Para nosotros la clave está en el dólar. La divisa estadounidense se encuentra sobrevalorada en casi un 24 % frente al euro, pero creemos que se debilitará en 2019. La libra esterlina, aunque ya está infravalorada en cerca de un 10 %, también es probable que siga perdiendo frente al euro. A no ser que el Brexit sea cancelado o que el acuerdo negociado por Theresa May sea aprobado por el Parlamento británico. Sin embargo, el Gobierno británico no parece creer mucho en ello. Fleta transbordadores adicionales para el Canal de la Mancha, tiene 3.500 soldados listos para recibir órdenes y obliga a ciertas empresas a firmar acuerdos de confidencialidad, probablemente para evitar las compras de alimentos y medicinas motivadas por el pánico. Esto no indica que el gobierno de May siga creyendo realmente en el éxito de su acuerdo del Brexit. En este sentido, la libra esterlina debería seguir depreciándose.

2018 tampoco fue un año fácil para la renta variable. No fue únicamente la caída inducida por el índice VIX en febrero de 2018 lo que provocó la inestabilidad del sector de la renta variable, sino que las ventas de la última mitad del año también provocaron graves pérdidas. Por otra parte, el posible beneficio de en torno al 11 % en la bolsa brasileña podría haberse visto mermado por la depreciación del 11 % del real.

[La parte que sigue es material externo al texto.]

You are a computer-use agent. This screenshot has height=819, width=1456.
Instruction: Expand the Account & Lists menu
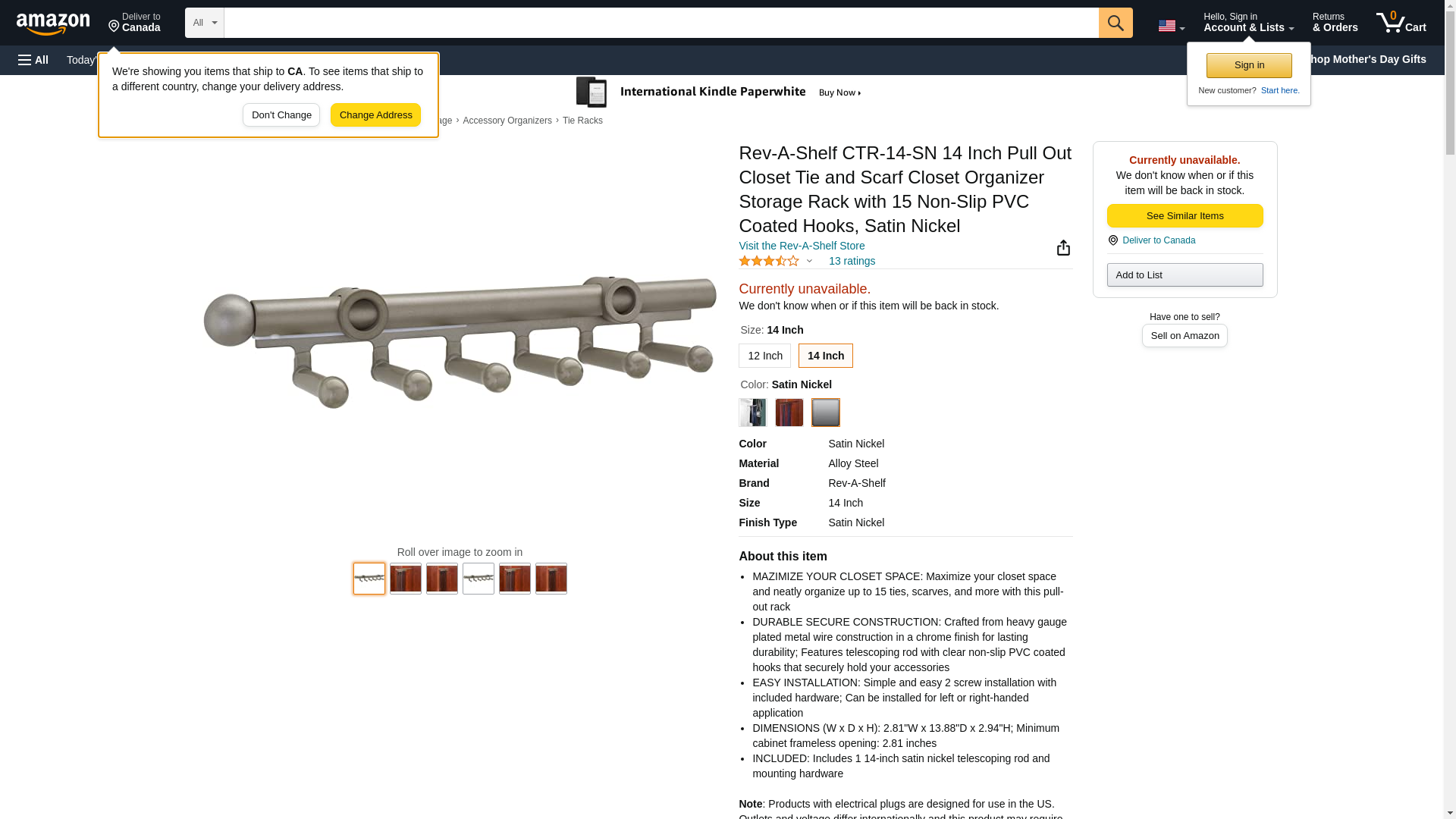[1248, 22]
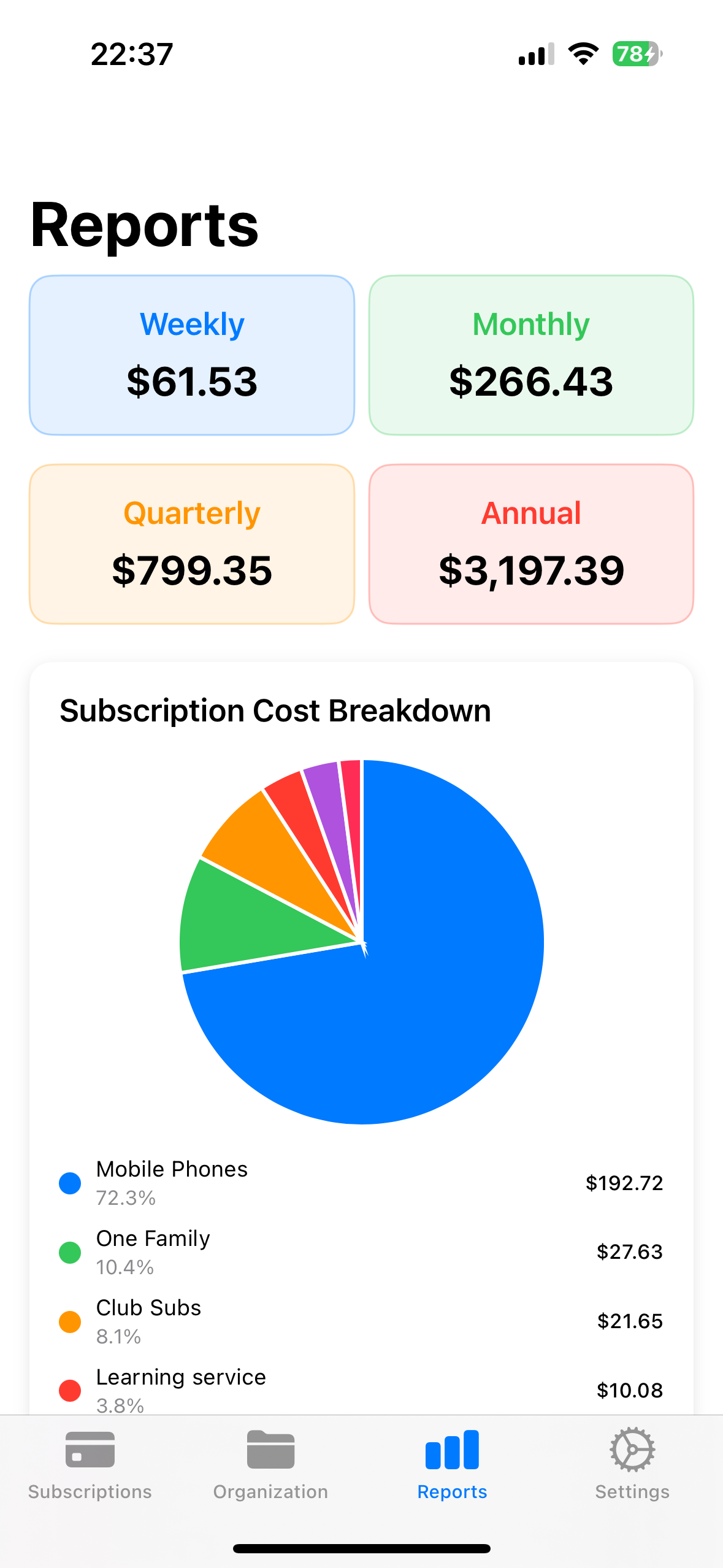Tap the clock showing 22:37

[x=132, y=54]
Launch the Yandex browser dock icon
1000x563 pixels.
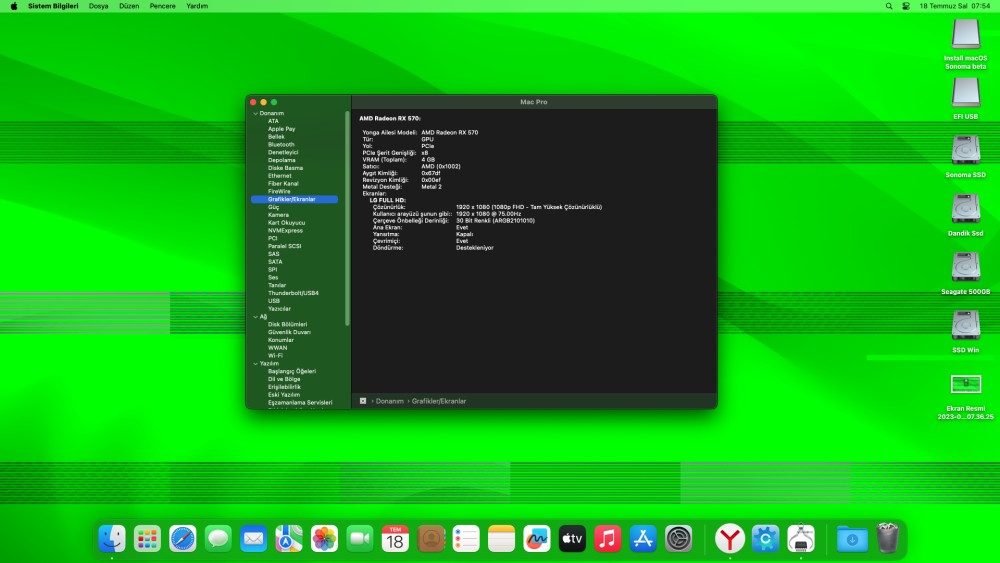click(730, 539)
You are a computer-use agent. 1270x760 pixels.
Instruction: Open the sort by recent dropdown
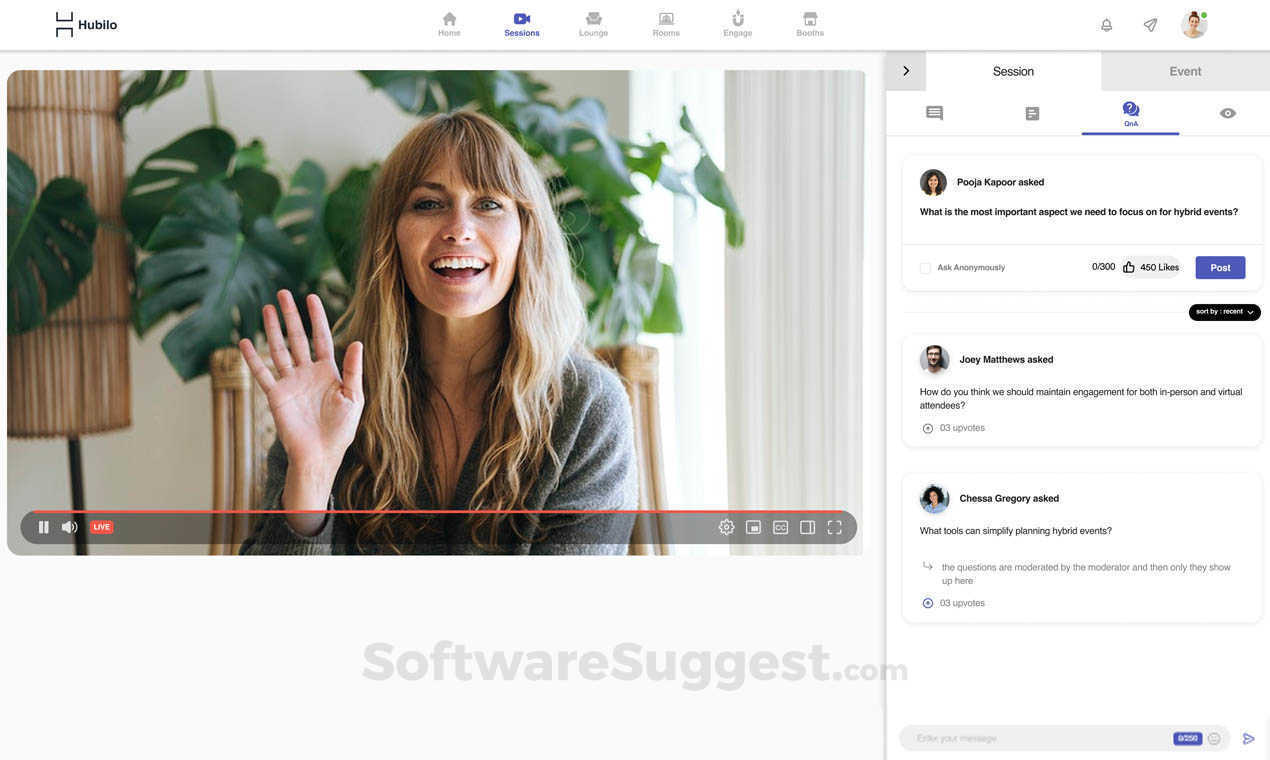pyautogui.click(x=1222, y=310)
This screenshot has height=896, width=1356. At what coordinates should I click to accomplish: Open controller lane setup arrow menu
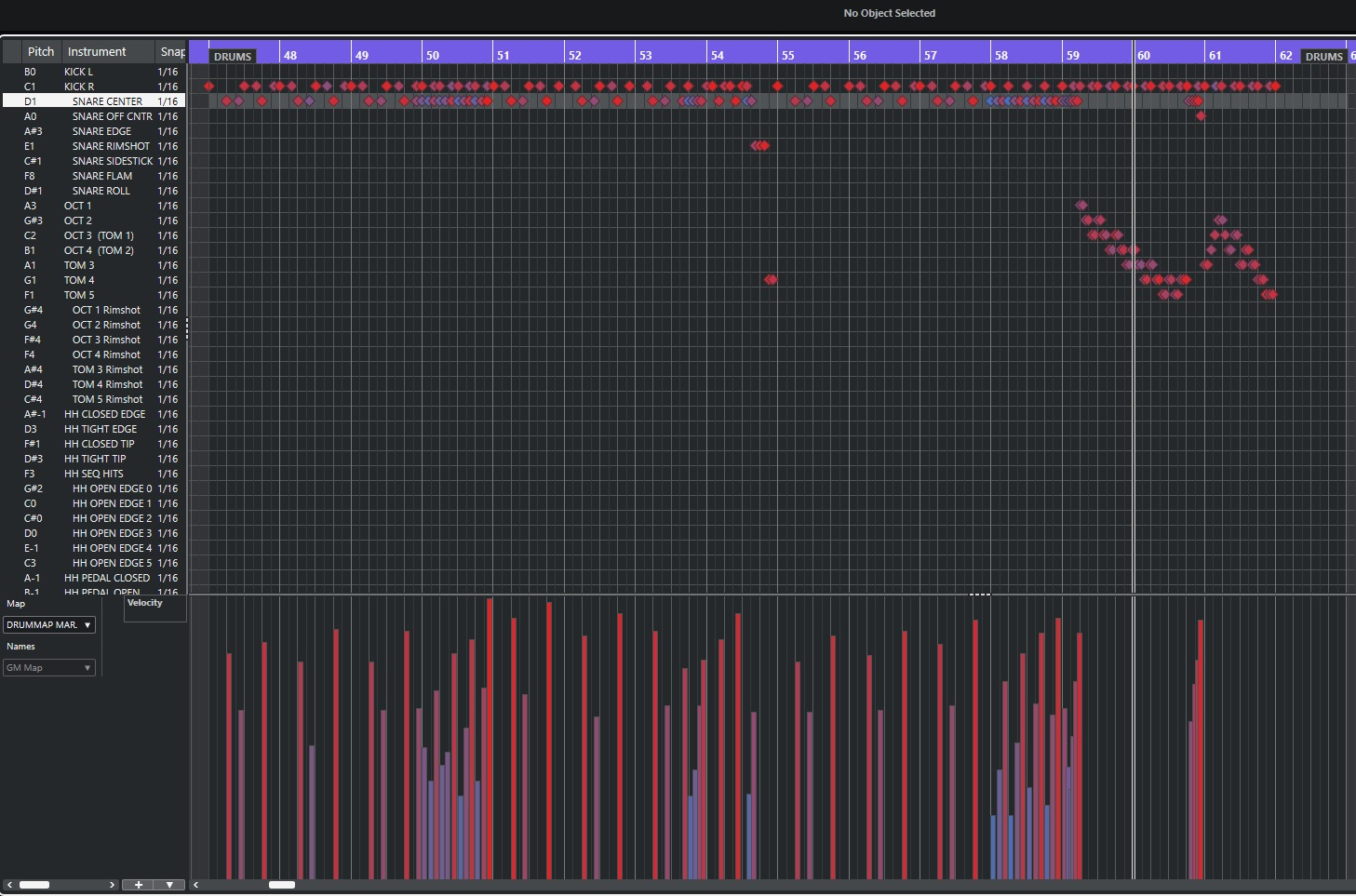[169, 885]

No existían muchas formas de evitar todas estas turbulencias.

Por otra parte, la renta fija también sufre una fuerte resaca tras 2018. También en este caso, los mercados no ofrecieron muchas oportunidades que permitieran reducir las pérdidas. De los quince índices observados, solamente cuatro mostraron una rentabilidad positiva, pero apenas ligeramente inferior al 0,5 %. El resto de los mercados de renta fija se encuentran en números rojos. Con la inclusión de los costes en euros de la cobertura cambiaría, se obtiene una imagen aproximada de su alcance. Las primas de los bonos corporativos han aumentado considerablemente. Los diferenciales del universo investment grade, tanto en euros como en dólares estadounidenses, se ampliaron 60 puntos básicos durante el año. En el caso de los bonos corporativos a diez años, implica una disminución del precio de aproximadamente el 5 %.

En el caso de los títulos con una calificación inferior a investment grade, las pérdidas fueron aún mayores. Mientras que los diferenciales de los bonos denominados en dólares estadounidenses se ampliaron 150 puntos básicos, en el caso de los bonos denominados en euros dicha ampliación fue incluso de 230 puntos básicos. En este caso, la caída del precio de algunos bonos se situó por encima del 7,5 % o incluso del 11%. Muchos se acordarán de los años 1994 y 1999.